▸ **Task description**:
Set down, exactly as they appear, the line containing "[Join us on Facebook] (981, 1663)" and all subsequent lines through the end of the material below.

▸ **Data supplied**:
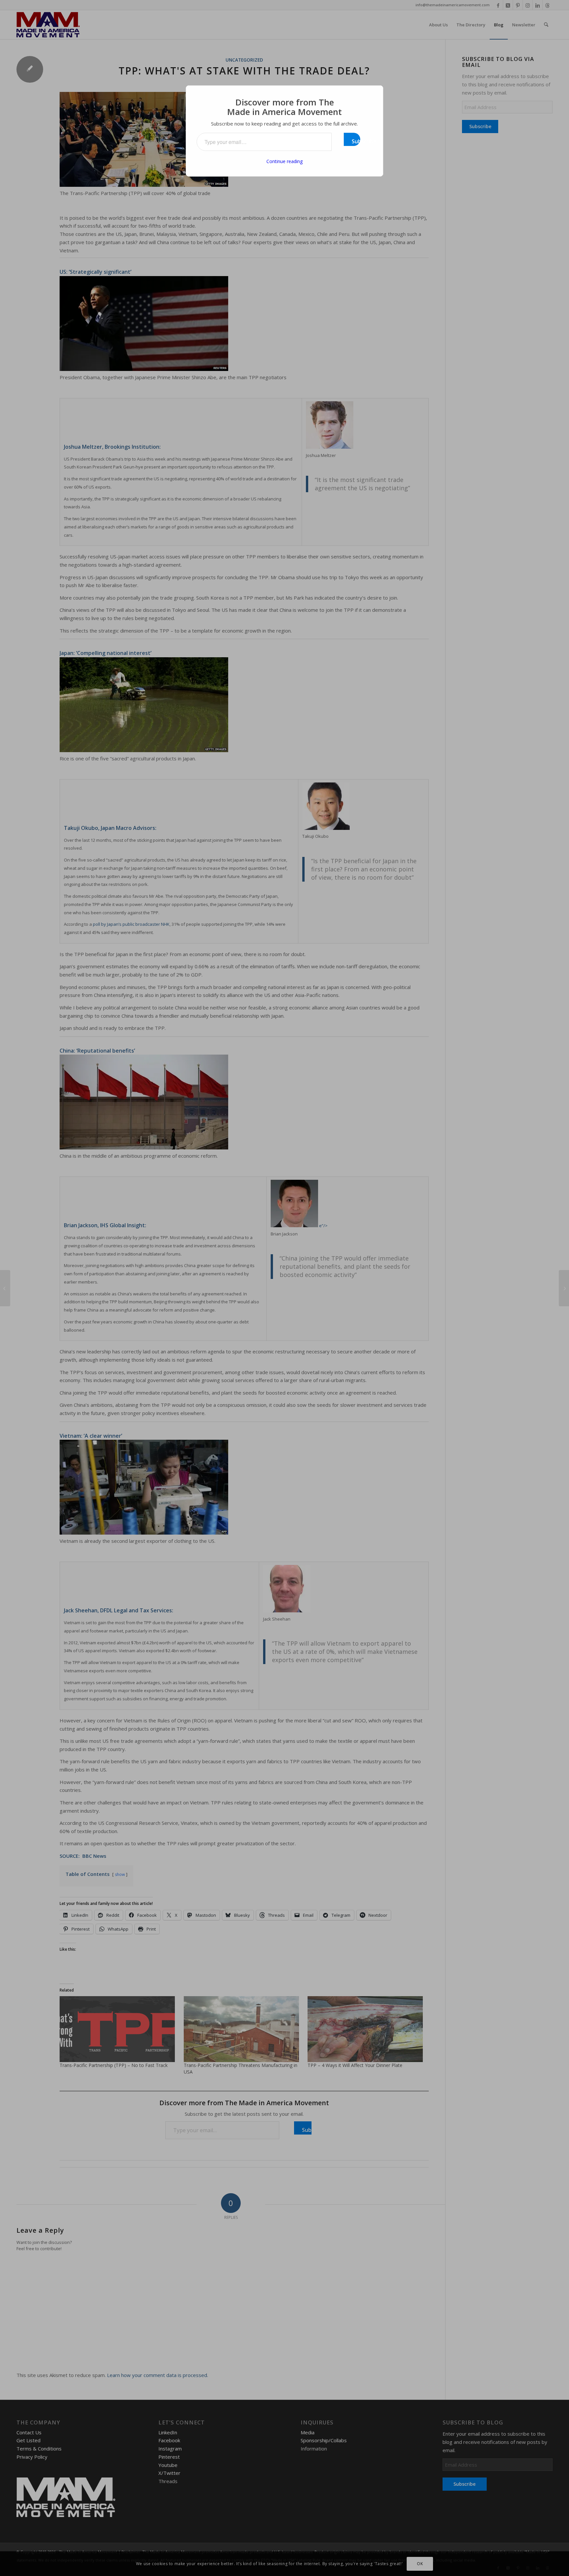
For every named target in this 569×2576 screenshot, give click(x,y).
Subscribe (356, 141)
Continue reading (284, 161)
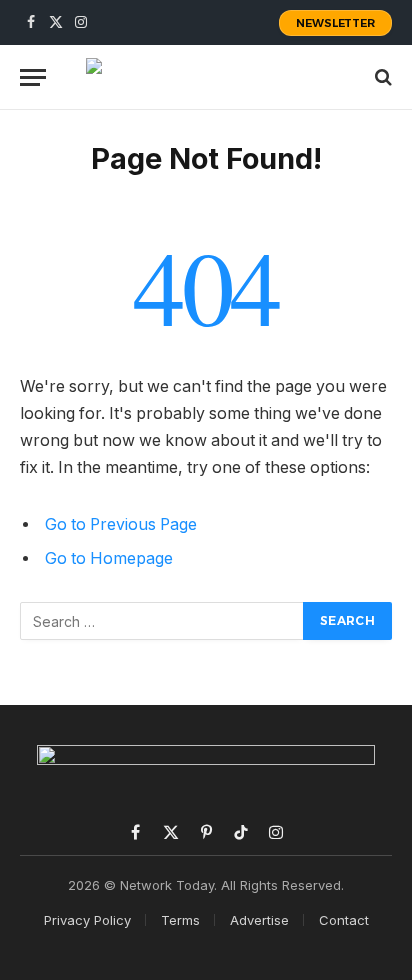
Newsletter (335, 23)
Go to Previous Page (121, 524)
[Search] (381, 77)
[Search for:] (162, 621)
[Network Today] (206, 77)
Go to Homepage (109, 558)
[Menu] (33, 77)
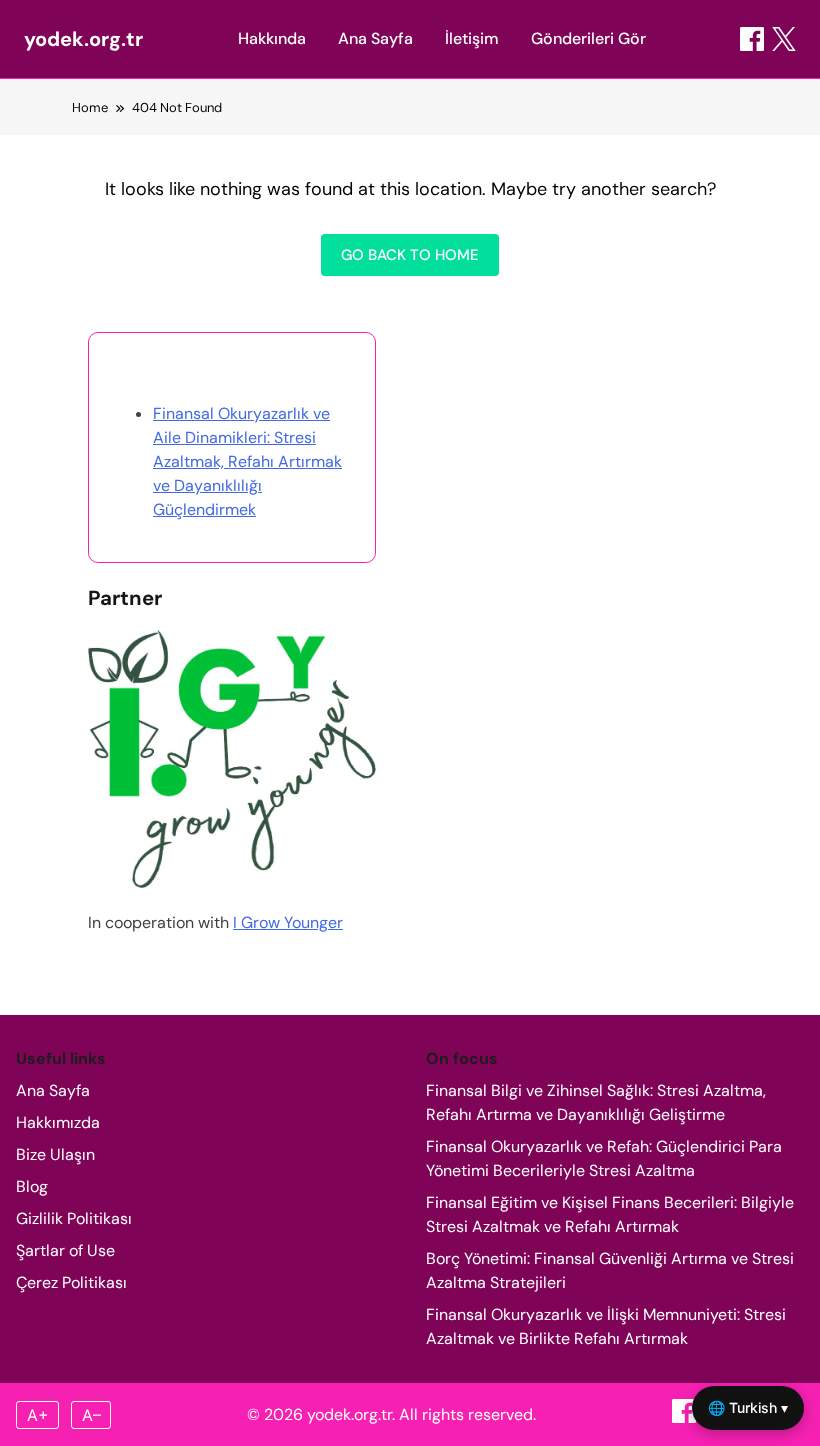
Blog (32, 1186)
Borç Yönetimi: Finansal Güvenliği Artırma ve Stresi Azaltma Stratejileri (610, 1270)
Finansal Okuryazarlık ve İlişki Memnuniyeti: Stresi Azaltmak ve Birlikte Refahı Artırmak (606, 1326)
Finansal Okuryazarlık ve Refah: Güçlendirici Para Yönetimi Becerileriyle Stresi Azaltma (604, 1158)
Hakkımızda (58, 1122)
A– (91, 1415)
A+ (38, 1415)
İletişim (472, 38)
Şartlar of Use (65, 1250)
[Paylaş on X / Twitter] (784, 39)
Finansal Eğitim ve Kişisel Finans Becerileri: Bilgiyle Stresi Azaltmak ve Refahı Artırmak (610, 1214)
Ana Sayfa (375, 38)
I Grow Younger (288, 922)
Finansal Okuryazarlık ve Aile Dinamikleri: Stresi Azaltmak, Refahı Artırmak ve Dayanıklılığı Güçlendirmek (247, 461)
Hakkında (272, 38)
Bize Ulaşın (55, 1154)
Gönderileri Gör (588, 38)
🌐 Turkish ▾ (748, 1407)
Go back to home (410, 255)
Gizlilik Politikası (74, 1218)
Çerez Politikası (71, 1282)
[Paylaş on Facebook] (752, 39)
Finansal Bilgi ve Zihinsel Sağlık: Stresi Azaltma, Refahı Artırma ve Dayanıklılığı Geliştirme (596, 1102)
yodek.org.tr (83, 39)
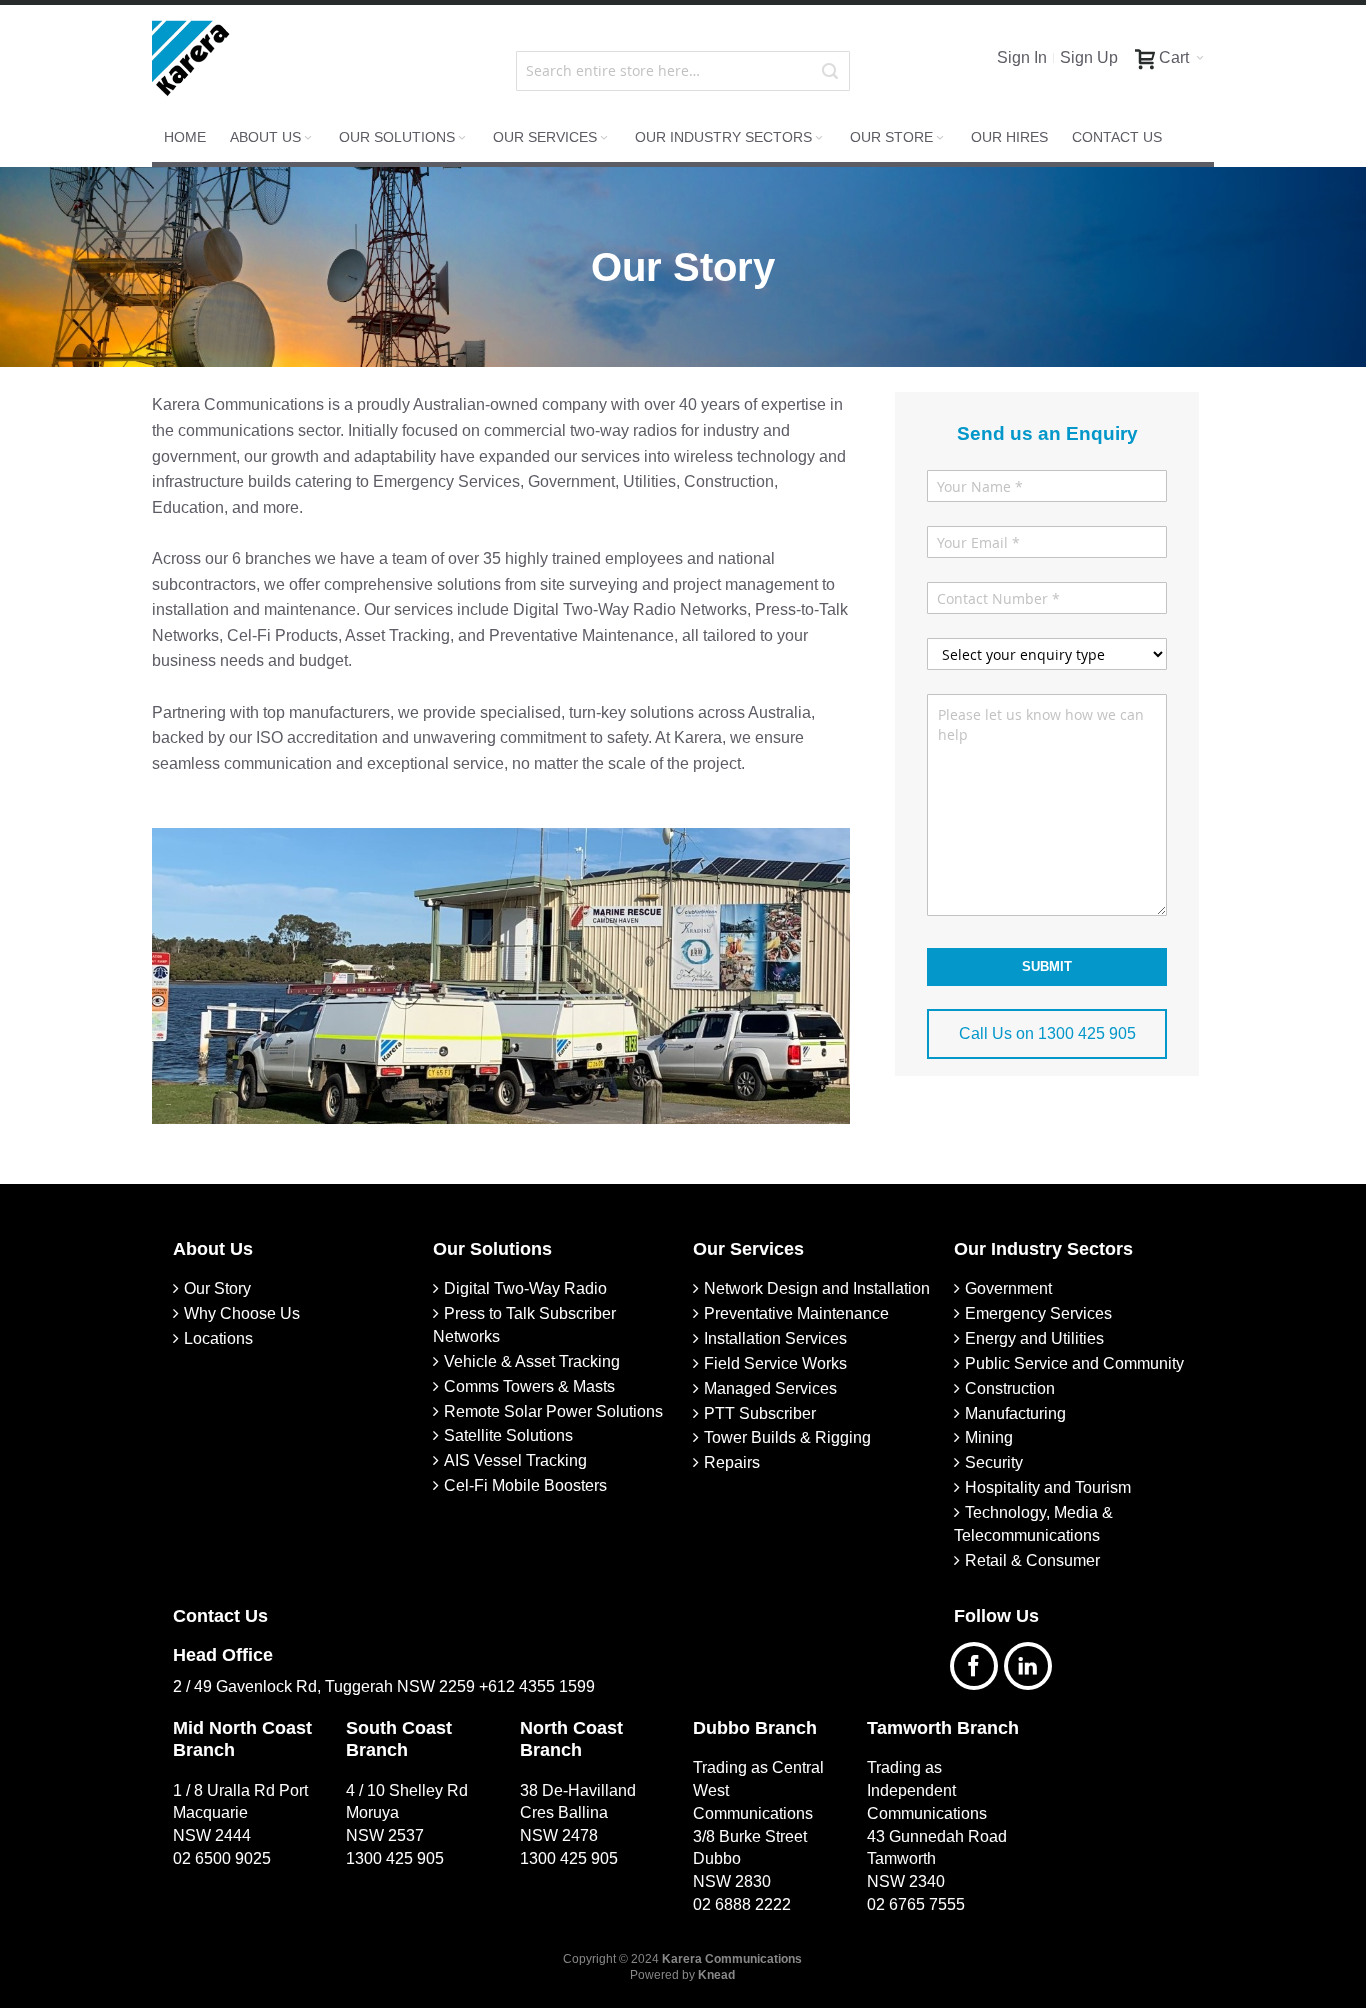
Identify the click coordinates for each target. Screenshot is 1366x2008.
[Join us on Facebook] (981, 1663)
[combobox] (683, 71)
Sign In (1022, 57)
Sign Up (1089, 57)
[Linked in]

▸ **Exercise solution**:
[Join us on Facebook] (981, 1663)
[combobox] (683, 71)
Sign In (1022, 57)
Sign Up (1089, 57)
[Linked in]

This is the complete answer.